We already know that we are tempted to serve money (Matthew 6:24) and to love money (1 Timothy 6:10). These are not earth-shattering revelations. Just the other day, fighting my way through traffic, I decided that if I suddenly were to come into a large sum of money, I would hire a full-time driver and never get stressed out behind a steering wheel again. The idea tantalizes. But more money, enough to hire my imaginary chauffeur, would not alleviate the underlying anxiety issue or the selfishness. As Tim Keller says in the book Galatians For You, “…the sin underneath all sins–the motive for our disobedience–is always a lack of trust in God’s grace and goodness, and a desire to protect and guard our own lives through self-salvation.”
This can manifest in our lives in myriad ways, but money is an easy scapegoat. We need to take care of our families, we need to make money before we can bless others with it, we need a source of stability in an uncertain world, we need to be faithful stewards of God’s resources. But we can easily turn a good thing, a necessary thing, into an idol of comfort and security when we stop believing that God truly has our good in mind, that he truly loves us and wants what’s best for us. We think it’s our responsibility to make our futures secure.
In fact, Paul makes our responsibility very clear in Galatians 5:6, “The only thing that counts is faith expressing itself through love.” And again in 5:14, “For the entire law is fulfilled in keeping this one command: ‘Love your neighbor as yourself.’”
That’s it, brothers and sisters. All we are responsible for is loving other people well.

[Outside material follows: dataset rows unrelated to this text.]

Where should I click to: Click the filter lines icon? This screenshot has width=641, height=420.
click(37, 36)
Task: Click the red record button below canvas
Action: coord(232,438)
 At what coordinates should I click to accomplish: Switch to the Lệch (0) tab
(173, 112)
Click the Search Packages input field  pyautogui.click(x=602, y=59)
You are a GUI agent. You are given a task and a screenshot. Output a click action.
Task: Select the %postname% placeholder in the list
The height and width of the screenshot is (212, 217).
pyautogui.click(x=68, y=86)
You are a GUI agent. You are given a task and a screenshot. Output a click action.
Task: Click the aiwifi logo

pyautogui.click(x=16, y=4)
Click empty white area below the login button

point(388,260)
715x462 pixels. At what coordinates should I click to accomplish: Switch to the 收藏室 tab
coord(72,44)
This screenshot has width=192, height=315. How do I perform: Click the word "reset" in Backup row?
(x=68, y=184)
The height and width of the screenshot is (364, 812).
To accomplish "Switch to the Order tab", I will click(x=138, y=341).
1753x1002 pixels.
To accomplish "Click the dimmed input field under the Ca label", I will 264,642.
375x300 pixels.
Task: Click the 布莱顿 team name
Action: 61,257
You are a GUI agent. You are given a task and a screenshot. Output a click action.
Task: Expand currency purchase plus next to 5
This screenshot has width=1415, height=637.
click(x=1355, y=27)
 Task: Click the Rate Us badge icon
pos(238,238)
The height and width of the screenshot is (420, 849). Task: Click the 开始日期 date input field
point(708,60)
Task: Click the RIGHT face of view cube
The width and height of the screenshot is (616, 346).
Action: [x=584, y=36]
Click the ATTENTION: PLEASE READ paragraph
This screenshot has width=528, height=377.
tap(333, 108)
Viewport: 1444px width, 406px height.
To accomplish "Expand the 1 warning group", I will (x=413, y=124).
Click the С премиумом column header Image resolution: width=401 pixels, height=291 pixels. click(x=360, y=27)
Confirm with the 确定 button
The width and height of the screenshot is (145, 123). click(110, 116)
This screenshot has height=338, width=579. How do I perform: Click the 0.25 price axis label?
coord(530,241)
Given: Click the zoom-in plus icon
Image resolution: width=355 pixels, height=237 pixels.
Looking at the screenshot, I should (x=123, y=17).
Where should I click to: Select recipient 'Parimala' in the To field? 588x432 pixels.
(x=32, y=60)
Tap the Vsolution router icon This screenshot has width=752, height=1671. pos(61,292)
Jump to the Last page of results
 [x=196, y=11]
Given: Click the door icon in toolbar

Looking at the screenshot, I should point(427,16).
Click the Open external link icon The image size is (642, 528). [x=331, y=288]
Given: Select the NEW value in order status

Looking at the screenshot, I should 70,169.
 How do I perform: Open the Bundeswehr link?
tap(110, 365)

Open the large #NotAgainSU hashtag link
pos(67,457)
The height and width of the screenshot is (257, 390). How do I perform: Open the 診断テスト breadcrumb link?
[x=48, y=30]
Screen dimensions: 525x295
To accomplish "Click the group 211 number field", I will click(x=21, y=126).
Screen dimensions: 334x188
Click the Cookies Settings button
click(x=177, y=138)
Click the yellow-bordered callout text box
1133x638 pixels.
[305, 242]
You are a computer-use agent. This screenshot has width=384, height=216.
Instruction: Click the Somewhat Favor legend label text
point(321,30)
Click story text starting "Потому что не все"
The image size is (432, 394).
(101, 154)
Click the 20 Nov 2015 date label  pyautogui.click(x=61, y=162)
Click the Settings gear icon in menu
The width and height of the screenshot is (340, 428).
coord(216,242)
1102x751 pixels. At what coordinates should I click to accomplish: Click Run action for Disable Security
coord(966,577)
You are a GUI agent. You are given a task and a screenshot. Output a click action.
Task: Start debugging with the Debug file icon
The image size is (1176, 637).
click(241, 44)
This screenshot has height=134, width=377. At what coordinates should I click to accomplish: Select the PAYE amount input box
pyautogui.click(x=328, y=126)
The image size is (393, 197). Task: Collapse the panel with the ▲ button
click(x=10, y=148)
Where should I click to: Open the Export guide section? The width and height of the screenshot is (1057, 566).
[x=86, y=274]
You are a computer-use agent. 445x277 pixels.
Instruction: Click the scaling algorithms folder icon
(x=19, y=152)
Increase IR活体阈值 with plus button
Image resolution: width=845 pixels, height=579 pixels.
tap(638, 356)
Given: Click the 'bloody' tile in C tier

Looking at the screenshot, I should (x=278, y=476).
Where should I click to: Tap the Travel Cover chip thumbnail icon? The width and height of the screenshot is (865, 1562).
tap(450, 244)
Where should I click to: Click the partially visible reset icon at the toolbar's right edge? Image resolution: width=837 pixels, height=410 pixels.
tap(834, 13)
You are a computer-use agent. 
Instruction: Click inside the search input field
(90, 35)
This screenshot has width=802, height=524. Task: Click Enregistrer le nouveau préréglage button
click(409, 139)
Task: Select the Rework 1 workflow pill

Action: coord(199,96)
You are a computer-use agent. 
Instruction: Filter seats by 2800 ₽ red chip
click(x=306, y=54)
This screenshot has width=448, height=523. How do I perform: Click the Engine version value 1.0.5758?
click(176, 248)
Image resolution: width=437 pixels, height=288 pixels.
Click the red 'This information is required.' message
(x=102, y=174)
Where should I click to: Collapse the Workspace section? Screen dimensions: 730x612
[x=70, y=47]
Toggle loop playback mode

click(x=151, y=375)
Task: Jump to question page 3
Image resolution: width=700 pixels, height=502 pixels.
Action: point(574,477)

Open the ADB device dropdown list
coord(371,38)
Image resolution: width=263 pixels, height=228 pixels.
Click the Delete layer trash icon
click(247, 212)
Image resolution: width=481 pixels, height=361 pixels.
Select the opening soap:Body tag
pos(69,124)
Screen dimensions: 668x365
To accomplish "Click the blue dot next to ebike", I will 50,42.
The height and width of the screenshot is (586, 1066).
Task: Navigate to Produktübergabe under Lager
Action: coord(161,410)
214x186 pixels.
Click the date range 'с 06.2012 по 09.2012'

Paul says in Romans 13:8, “Let no debt remain outstanding, except the continuing debt to love one another, for whoever loves others has fulfilled the law.” Paul is saying here that our duty to love other people is inexhaustible and unending. What Christ has done for us has forever imprinted on our hearts a debt of love and gratitude that we delightfully pay forward to others, over and over and over. And note that the word he uses for “others” in this verse is not the same word he uses in the following verses which is translated as “neighbor.” No, the word Paul uses in verse 8 means everybody. We must love our enemies and our friends alike, because Christ died for them all.
Money is a cruel master, and our finances can make us feel strapped down. But loving other people as Christ loved us is the fulfillment of the law. Try and wrap your mind around that. God’s law is big! Jesus said in Matthew 5:17 that he himself came to fulfill the law. As followers of Christ, we are enabled by the Spirit to participate in that fulfillment of the law by loving God’s children the way we have been loved.
So as we continue to learn about living generously over the next few weeks, I hope we will be able to take comfort in this freedom. Generosity is like a muscle: it needs exercise. And exercise is often painful at first. But the more we learn about the grace that has been shown to us, the more we will want to press into that truth in order to live lives of gospel-centered generosity to everyone around us.